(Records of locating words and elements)
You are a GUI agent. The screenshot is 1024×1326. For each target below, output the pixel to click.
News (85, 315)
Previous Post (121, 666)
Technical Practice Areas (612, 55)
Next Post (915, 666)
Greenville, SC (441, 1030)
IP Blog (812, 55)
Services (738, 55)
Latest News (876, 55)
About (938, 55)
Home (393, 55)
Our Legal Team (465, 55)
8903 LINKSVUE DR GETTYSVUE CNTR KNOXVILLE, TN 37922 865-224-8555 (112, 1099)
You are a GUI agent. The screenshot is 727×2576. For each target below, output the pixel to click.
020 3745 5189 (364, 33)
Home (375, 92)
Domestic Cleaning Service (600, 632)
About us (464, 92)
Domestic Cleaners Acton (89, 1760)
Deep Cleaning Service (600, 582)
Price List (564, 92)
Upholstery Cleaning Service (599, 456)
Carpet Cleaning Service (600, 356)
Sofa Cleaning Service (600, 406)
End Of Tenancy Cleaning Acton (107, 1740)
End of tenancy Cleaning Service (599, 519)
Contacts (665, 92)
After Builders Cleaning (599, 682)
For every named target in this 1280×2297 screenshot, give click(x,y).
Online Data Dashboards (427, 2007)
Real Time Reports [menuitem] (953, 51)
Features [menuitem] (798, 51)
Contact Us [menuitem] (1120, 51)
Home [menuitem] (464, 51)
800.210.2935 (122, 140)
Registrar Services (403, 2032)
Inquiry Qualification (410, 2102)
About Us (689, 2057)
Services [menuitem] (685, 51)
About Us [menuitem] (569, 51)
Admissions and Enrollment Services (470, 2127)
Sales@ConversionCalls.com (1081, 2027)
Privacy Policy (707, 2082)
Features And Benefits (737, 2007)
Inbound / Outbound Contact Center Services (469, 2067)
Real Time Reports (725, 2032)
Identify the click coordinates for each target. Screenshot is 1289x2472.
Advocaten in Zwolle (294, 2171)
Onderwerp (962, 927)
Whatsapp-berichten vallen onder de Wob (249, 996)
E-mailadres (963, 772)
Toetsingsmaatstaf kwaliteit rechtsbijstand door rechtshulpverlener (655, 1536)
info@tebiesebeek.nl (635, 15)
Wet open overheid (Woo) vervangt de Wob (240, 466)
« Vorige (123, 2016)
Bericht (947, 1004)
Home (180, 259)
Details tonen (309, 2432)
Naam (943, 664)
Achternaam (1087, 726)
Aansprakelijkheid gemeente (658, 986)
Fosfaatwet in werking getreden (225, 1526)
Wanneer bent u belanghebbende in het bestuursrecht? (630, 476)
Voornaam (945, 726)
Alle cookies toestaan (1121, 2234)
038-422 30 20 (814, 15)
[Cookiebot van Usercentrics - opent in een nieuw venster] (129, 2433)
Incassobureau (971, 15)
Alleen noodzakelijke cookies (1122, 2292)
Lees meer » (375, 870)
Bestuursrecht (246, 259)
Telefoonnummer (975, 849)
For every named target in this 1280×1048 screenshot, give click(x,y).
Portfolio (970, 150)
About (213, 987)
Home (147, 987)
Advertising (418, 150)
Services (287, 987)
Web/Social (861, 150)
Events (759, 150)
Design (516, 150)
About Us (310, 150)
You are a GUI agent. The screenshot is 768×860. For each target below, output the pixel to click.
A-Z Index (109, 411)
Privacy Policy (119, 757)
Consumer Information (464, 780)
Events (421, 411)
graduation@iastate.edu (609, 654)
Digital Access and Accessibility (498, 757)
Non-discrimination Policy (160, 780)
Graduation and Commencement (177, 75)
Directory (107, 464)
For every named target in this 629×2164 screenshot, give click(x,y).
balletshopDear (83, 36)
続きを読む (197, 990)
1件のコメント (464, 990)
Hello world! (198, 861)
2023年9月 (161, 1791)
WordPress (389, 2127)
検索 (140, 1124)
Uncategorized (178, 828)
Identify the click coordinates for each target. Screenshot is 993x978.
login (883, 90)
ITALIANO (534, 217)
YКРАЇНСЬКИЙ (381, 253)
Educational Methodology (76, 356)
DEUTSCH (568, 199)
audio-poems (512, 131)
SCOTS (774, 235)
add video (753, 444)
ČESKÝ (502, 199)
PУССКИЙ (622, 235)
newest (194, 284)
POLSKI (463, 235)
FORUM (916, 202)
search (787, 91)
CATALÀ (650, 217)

• [Task details] Resize the stretch of lines from the one containing "Inquiry Qualification (410, 2102)" through the one containing "Directory (107, 464)", both included. Reproduce every line in that stretch, requests included, and multiply each coordinate in the answers by 0.25, rounding to whole numbers with halves rounded up.

• [Response to the exercise]
Inquiry Qualification (103, 526)
About Us (172, 514)
Services [menuitem] (171, 13)
About Us [menuitem] (142, 13)
Admissions and Enrollment Services (118, 532)
Sales@ConversionCalls.com (270, 507)
Privacy Policy (177, 521)
Features And Benefits (184, 502)
Inbound / Outbound Contact Center Services (117, 517)
Real Time Reports (181, 508)
Identify the click coordinates for each target. Screenshot is 1289x2472.
Advocaten in Zwolle (74, 543)
Onderwerp (241, 232)
Whatsapp-berichten vallen onder de Wob (62, 249)
E-mailadres (241, 193)
Toetsingsmaatstaf kwaliteit rechtsbijstand door rechtshulpverlener (164, 384)
info@tebiesebeek.nl (159, 4)
Wet open overheid (Woo) vervangt de Wob (60, 117)
« Vorige (31, 504)
Bericht (237, 251)
Home (45, 65)
Details tonen (77, 608)
Naam (236, 166)
Achternaam (272, 182)
Aansprakelijkheid gemeente (165, 247)
Fosfaatwet in werking getreden (56, 382)
Wanneer bent u belanghebbende in het bestuursrecht? (158, 119)
Voornaam (236, 182)
Alle cookies toestaan (280, 559)
038-422 30 20 (204, 4)
[Cookiebot van Usercentrics - opent in een nieuw venster] (32, 608)
Incassobureau (243, 4)
Alleen noodzakelijke cookies (281, 573)
Lees meer » (94, 218)
Bestuursrecht (62, 65)
Telefoonnummer (244, 212)
For every named target in this 1280×1048 screenshot, give click(x,y).
Portfolio (243, 38)
About (53, 247)
Home (37, 247)
Advertising (105, 38)
Services (72, 247)
Web/Social (215, 38)
Events (190, 38)
Design (129, 38)
About Us (78, 38)
You are a GUI agent. The screenshot is 768×860. For each target below, output the pixel to click.
A-Z Index (27, 103)
Privacy Policy (30, 189)
Consumer Information (116, 195)
Events (105, 103)
graduation@iastate.edu (152, 164)
Digital Access and Accessibility (125, 189)
Non-discrimination Policy (40, 195)
Graduation and Commencement (44, 19)
Directory (27, 116)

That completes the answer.